**THE TASK:**
Please repeat each of the records that follow, exactly as written.

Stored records
◆ ◆ ◆ ◆

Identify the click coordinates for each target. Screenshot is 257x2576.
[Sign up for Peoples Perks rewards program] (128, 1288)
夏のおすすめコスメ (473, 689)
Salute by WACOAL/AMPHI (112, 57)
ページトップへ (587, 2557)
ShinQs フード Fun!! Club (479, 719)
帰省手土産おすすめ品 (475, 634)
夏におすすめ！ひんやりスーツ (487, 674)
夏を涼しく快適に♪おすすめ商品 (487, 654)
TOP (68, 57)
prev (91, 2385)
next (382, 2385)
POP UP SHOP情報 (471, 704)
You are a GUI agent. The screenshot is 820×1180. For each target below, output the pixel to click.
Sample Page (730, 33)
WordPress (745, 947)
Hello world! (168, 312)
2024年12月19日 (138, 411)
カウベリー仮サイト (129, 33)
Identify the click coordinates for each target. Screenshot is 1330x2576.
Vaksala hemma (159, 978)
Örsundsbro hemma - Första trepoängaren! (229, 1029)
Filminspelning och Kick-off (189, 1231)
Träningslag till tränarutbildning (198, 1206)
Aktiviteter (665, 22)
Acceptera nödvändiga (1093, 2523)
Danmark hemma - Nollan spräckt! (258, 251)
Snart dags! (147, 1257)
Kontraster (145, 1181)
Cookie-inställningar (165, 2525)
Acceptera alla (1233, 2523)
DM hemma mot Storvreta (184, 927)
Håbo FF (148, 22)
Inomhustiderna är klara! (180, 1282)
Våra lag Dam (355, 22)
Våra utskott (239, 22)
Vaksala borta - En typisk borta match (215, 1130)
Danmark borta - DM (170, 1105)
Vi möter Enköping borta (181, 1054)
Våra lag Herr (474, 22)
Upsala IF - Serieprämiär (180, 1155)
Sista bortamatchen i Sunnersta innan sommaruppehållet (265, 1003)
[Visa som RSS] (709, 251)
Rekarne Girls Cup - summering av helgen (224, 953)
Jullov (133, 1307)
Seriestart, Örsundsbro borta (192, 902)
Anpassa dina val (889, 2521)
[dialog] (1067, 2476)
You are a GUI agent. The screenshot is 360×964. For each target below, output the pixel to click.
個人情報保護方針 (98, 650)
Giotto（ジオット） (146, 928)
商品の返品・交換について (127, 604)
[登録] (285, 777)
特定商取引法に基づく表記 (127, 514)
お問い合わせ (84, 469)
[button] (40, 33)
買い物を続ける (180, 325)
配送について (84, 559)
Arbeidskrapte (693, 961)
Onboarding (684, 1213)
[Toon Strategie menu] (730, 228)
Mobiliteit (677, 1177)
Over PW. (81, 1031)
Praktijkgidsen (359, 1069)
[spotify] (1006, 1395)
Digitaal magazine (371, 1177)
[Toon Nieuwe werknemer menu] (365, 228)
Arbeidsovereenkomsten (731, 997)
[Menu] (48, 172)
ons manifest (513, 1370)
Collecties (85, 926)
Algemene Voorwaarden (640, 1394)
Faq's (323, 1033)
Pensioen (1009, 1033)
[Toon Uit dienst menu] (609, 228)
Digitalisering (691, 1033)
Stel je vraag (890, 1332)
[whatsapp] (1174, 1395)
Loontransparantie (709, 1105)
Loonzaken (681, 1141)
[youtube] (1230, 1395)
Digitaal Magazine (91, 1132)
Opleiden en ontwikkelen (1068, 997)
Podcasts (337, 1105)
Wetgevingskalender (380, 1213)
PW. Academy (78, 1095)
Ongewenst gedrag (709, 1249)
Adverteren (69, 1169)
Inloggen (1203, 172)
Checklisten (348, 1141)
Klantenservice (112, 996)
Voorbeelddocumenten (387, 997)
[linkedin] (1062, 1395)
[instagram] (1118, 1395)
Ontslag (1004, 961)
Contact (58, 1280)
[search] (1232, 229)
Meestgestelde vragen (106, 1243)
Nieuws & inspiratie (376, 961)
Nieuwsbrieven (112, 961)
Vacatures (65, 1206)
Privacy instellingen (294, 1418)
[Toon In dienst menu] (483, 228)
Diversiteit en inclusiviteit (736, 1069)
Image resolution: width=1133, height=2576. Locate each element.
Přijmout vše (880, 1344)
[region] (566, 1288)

◆ ◆ ◆ ◆

**EXERCISE RESPONSE:**
Identify the click coordinates for each target. Screenshot is 257x2576.
[Sign up for Peoples Perks rewards program] (128, 1288)
夏のおすすめコスメ (473, 689)
Salute by WACOAL/AMPHI (112, 57)
ページトップへ (587, 2557)
ShinQs フード Fun!! Club (479, 719)
帰省手土産おすすめ品 (475, 634)
夏におすすめ！ひんやりスーツ (487, 674)
夏を涼しく快適に♪おすすめ商品 (487, 654)
TOP (68, 57)
prev (91, 2385)
next (382, 2385)
POP UP SHOP情報 (471, 704)
You are a GUI agent. The screenshot is 820×1180. For each target below, output the pixel to click.
Sample Page (730, 33)
WordPress (745, 947)
Hello world! (168, 312)
2024年12月19日 (138, 411)
カウベリー仮サイト (129, 33)
Identify the click coordinates for each target. Screenshot is 1330x2576.
Vaksala hemma (159, 978)
Örsundsbro hemma - Första trepoängaren! (229, 1029)
Filminspelning och Kick-off (189, 1231)
Träningslag till tränarutbildning (198, 1206)
Aktiviteter (665, 22)
Acceptera nödvändiga (1093, 2523)
Danmark hemma - Nollan spräckt! (258, 251)
Snart dags! (147, 1257)
Kontraster (145, 1181)
Cookie-inställningar (165, 2525)
Acceptera alla (1233, 2523)
DM hemma mot Storvreta (184, 927)
Håbo FF (148, 22)
Inomhustiderna är klara! (180, 1282)
Våra lag Dam (355, 22)
Våra utskott (239, 22)
Vaksala borta - En typisk borta match (215, 1130)
Danmark borta - DM (170, 1105)
Vi möter Enköping borta (181, 1054)
Våra lag Herr (474, 22)
Upsala IF - Serieprämiär (180, 1155)
Sista bortamatchen i Sunnersta innan sommaruppehållet (265, 1003)
[Visa som RSS] (709, 251)
Rekarne Girls Cup - summering av helgen (224, 953)
Jullov (133, 1307)
Seriestart, Örsundsbro borta (192, 902)
Anpassa dina val (889, 2521)
[dialog] (1067, 2476)
You are a GUI agent. The screenshot is 360×964. For each target below, output the pixel to click.
個人情報保護方針 (98, 650)
Giotto（ジオット） (146, 928)
商品の返品・交換について (127, 604)
[登録] (285, 777)
特定商取引法に基づく表記 (127, 514)
お問い合わせ (84, 469)
[button] (40, 33)
買い物を続ける (180, 325)
配送について (84, 559)
Arbeidskrapte (693, 961)
Onboarding (684, 1213)
[Toon Strategie menu] (730, 228)
Mobiliteit (677, 1177)
Over PW. (81, 1031)
Praktijkgidsen (359, 1069)
[spotify] (1006, 1395)
Digitaal magazine (371, 1177)
[Toon Nieuwe werknemer menu] (365, 228)
Arbeidsovereenkomsten (731, 997)
[Menu] (48, 172)
ons manifest (513, 1370)
Collecties (85, 926)
Algemene Voorwaarden (640, 1394)
Faq's (323, 1033)
Pensioen (1009, 1033)
[Toon Uit dienst menu] (609, 228)
Digitalisering (691, 1033)
Stel je vraag (890, 1332)
[whatsapp] (1174, 1395)
Loontransparantie (709, 1105)
Loonzaken (681, 1141)
[youtube] (1230, 1395)
Digitaal Magazine (91, 1132)
Opleiden en ontwikkelen (1068, 997)
Podcasts (337, 1105)
Wetgevingskalender (380, 1213)
PW. Academy (78, 1095)
Ongewenst gedrag (709, 1249)
Adverteren (69, 1169)
Inloggen (1203, 172)
Checklisten (348, 1141)
Klantenservice (112, 996)
Voorbeelddocumenten (387, 997)
[linkedin] (1062, 1395)
[instagram] (1118, 1395)
Ontslag (1004, 961)
Contact (58, 1280)
[search] (1232, 229)
Meestgestelde vragen (106, 1243)
Nieuws & inspiratie (376, 961)
Nieuwsbrieven (112, 961)
Vacatures (65, 1206)
Privacy instellingen (294, 1418)
[Toon In dienst menu] (483, 228)
Diversiteit en inclusiviteit (736, 1069)
Image resolution: width=1133, height=2576. Locate each element.
Přijmout vše (880, 1344)
[region] (566, 1288)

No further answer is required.